START Stored data

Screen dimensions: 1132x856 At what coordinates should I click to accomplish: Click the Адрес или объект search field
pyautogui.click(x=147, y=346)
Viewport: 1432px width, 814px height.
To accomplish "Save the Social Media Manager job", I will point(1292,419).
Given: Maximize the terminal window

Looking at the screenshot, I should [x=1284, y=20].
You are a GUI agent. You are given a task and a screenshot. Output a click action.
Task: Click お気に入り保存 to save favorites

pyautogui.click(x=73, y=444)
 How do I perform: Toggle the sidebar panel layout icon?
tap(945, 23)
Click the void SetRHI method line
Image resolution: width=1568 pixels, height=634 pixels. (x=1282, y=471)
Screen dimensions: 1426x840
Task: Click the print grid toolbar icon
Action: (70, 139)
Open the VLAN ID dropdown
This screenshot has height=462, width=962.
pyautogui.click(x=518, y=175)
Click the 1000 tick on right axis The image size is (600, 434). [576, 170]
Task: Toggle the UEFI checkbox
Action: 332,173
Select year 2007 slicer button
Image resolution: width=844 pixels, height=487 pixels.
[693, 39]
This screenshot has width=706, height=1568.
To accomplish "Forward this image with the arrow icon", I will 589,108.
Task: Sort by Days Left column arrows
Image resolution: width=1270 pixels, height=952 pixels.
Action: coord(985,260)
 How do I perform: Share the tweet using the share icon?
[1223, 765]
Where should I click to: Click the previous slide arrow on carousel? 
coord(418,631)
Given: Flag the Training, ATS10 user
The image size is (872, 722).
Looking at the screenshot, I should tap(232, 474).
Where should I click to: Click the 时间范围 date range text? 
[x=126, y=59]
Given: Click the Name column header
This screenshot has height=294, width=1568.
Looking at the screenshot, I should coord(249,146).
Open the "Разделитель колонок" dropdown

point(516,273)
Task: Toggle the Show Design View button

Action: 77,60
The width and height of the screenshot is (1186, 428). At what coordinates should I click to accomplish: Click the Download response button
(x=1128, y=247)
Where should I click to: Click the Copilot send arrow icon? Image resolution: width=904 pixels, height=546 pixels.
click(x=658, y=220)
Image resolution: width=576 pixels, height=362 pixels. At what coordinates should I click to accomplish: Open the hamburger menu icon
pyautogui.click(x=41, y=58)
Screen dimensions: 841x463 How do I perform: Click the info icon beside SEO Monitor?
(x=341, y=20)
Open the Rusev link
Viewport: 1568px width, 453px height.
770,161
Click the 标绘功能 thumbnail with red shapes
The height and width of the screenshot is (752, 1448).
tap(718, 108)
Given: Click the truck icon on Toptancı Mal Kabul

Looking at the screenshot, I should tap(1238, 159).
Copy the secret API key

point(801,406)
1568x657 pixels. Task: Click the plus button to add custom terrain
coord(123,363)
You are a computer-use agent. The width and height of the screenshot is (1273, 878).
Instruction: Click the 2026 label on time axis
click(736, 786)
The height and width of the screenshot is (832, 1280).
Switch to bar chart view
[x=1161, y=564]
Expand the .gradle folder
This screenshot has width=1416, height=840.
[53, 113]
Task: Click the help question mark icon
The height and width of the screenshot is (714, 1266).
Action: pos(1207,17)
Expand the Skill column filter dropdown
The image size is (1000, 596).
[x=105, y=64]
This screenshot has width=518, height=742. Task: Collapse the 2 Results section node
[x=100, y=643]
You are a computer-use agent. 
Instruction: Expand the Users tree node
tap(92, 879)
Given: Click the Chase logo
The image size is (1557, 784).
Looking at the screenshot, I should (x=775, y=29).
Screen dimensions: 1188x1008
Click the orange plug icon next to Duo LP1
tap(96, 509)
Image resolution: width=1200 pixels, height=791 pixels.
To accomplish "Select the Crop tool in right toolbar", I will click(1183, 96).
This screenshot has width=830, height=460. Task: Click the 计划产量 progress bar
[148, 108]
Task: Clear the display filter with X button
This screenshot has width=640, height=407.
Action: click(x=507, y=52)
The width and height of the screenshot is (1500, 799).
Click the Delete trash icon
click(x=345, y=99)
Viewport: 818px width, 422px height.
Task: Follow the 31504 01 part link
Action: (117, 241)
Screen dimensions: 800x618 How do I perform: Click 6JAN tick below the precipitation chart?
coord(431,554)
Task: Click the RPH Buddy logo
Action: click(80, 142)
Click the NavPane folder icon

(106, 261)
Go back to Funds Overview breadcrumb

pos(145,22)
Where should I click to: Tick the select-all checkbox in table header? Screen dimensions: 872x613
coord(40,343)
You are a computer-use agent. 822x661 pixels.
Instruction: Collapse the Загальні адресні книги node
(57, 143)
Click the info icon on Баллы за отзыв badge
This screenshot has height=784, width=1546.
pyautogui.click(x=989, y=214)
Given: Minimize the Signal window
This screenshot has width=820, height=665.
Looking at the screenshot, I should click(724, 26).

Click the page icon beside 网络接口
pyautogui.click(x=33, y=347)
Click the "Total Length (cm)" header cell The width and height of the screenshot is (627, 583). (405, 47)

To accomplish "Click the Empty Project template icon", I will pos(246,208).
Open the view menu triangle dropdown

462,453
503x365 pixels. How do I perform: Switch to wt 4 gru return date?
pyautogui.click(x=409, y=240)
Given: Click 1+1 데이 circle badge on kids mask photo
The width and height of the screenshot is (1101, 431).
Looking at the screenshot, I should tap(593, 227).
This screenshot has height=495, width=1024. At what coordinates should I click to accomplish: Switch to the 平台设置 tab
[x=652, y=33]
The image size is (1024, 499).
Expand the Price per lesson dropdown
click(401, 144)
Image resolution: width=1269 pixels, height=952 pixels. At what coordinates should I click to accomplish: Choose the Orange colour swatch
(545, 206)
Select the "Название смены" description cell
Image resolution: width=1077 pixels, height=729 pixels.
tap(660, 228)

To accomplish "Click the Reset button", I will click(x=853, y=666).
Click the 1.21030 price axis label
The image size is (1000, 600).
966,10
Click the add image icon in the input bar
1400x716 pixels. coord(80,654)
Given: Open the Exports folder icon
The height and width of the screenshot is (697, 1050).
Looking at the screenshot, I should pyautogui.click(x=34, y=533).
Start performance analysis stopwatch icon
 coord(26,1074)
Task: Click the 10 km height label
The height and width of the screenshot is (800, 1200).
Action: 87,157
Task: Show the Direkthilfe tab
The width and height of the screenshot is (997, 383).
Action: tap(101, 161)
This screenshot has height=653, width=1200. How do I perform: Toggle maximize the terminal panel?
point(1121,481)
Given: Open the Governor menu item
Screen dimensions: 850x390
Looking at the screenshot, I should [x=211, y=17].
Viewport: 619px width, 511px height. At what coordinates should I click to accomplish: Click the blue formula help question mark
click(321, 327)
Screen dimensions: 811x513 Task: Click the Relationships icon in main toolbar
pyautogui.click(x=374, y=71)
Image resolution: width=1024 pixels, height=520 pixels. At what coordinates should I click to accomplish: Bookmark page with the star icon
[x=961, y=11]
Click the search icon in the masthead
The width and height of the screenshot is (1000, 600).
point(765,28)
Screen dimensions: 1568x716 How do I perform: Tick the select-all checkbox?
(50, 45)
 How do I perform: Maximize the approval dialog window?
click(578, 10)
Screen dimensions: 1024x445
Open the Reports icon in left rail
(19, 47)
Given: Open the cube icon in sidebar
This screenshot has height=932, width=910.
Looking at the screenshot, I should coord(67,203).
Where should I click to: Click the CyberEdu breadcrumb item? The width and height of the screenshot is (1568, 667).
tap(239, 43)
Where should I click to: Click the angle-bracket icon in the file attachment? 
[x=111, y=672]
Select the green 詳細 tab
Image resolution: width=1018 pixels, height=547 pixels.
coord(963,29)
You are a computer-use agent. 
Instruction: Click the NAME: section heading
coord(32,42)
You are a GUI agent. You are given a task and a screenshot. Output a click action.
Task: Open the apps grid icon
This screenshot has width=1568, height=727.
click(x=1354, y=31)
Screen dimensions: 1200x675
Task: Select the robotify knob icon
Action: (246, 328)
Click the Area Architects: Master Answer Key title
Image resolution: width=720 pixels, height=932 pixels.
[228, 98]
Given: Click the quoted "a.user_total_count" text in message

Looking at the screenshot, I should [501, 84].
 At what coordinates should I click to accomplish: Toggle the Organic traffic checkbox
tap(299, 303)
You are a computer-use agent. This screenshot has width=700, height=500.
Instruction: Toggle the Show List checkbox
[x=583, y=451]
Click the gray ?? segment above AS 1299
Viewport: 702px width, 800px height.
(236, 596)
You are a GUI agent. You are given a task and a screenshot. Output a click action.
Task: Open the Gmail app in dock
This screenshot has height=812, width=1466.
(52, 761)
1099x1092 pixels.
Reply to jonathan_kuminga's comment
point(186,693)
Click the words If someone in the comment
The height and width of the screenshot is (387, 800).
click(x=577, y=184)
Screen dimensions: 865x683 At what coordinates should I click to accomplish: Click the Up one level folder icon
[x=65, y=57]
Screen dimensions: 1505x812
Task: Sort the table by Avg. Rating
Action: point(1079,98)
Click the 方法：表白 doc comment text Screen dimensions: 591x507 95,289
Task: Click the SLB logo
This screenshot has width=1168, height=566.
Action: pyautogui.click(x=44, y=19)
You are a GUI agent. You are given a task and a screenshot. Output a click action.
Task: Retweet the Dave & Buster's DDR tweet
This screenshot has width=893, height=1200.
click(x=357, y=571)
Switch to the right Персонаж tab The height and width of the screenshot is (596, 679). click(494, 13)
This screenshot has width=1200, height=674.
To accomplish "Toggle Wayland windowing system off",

END Stored data

→ **Work task**
Report each line of the data in which "cell" occurs.

→ **Reply**
Click the "Total Length (cm)" header cell The width and height of the screenshot is (627, 583). (405, 47)
Select the "Название смены" description cell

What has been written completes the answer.